Zion Memorial Orchestra up the ante in urgent, angry style.
While the foundations for the music on Fuck Off Get Free We Pour Light on Everything were forged on 2010's Kollaps Tradixionales, they've come into sharper, weightier focus here.
Efrim Menuck's gift for intimate, sweeping melody remains, but it's usually woven underneath a rafter-rattling 21st century meld of punk, metal, folk forms, and more.
Three of this set's six tracks are over ten minutes in length -- and well worth the sprawl.
Opener "Fuck Off Get Free (For the Island of Montreal)" commences with a child's voice: "We live on the island called Montreal, and we make a lot of noise because we love each other." This proves to be a mission statement for the entire album.
Menuck's searing guitar and atmospheric Mellotron, Thierry Amar's throbbing bassline, the strings of Jessica Morris and Sophie Trudeau, and David Payant's clattering drum kit whip things into a frenzy of rage and righteousness: "...While pennies pile, the hoarders smile and proclaim/That what we want we'll never be/In between we fuck and dream at living free again...." Throughout, Menuck's lyrics are political and polemical, but they're never cloying or obvious.
"Austerity Blues" commences with a strummed acoustic guitar and several voices in loose harmony, but grows tenser with each moment until it erupts into an orgy of strings, shredding guitar, exploding tom-toms, and a spine-shaking bassline -- all inside of two minutes.
"Take Away These Early Grave Blues" weaves together post-millennial hardcore, swamp blues, black metal drumming, vanguard power guitar, sonic keyboard washes, and a sawing Franco-Celtic string melody woven through a cacophonous roar; it's complete with crescendos, interludes, and a dynamic finish.
"What We Loved Was Not Enough" begins almost as an ambient elegy; a two-chord Mellotron vamp is gently mirrored by strings.
When Menuck begins singing, it's mournful, just drenched in loss, as if the John Lydon of early PiL were delivering a broken parlor song.
Within three minutes this lonely waltz begins to unfurl with frustration and rage.
Before it gets out of hand, it tamps itself down again, but cannot be contained and rips free of its bonds toward maelstrom.
But the true impact of Menuck's song cannot be expressed by energy alone, so it downshifts again.
This time, the rest of the group sings sweetly behind him, repeating the chorus over and over again under his world-weary voice, gradually covering it over.

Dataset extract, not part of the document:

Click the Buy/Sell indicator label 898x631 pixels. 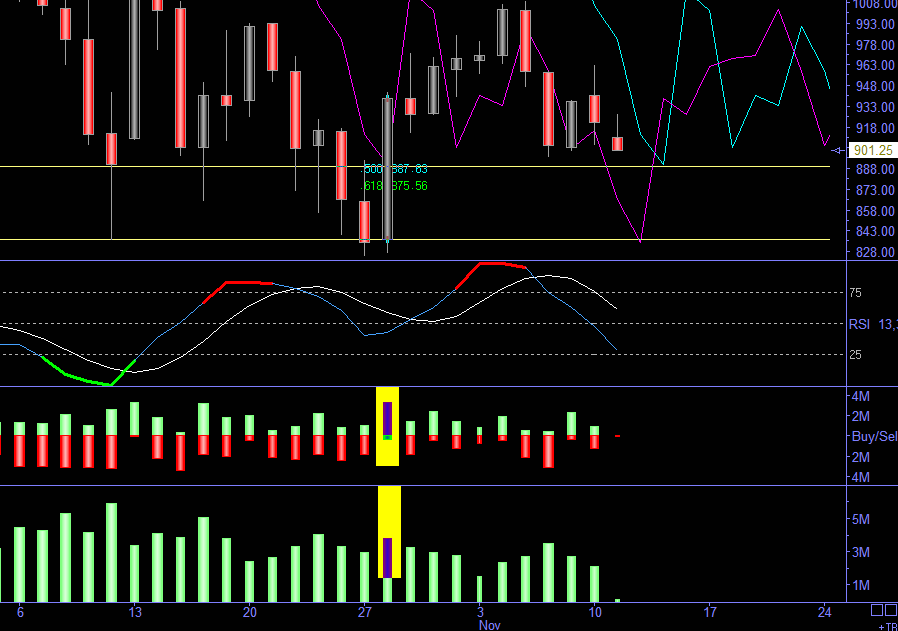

Only their voices and that tender melody that exists beyond all sadness remain.
On Fuck Off Get Free We Pour Light on Everything, Thee Silver Mount Zion Memorial Orchestra sound more vital and musical than ever.
Only shared feelings of helplessness and powerlessness fueled by equal measures of desperation and hope could summon an anger focused enough to create art such as this.
In this band's collective heart, rock & roll is still a force reckoned with personally and politically.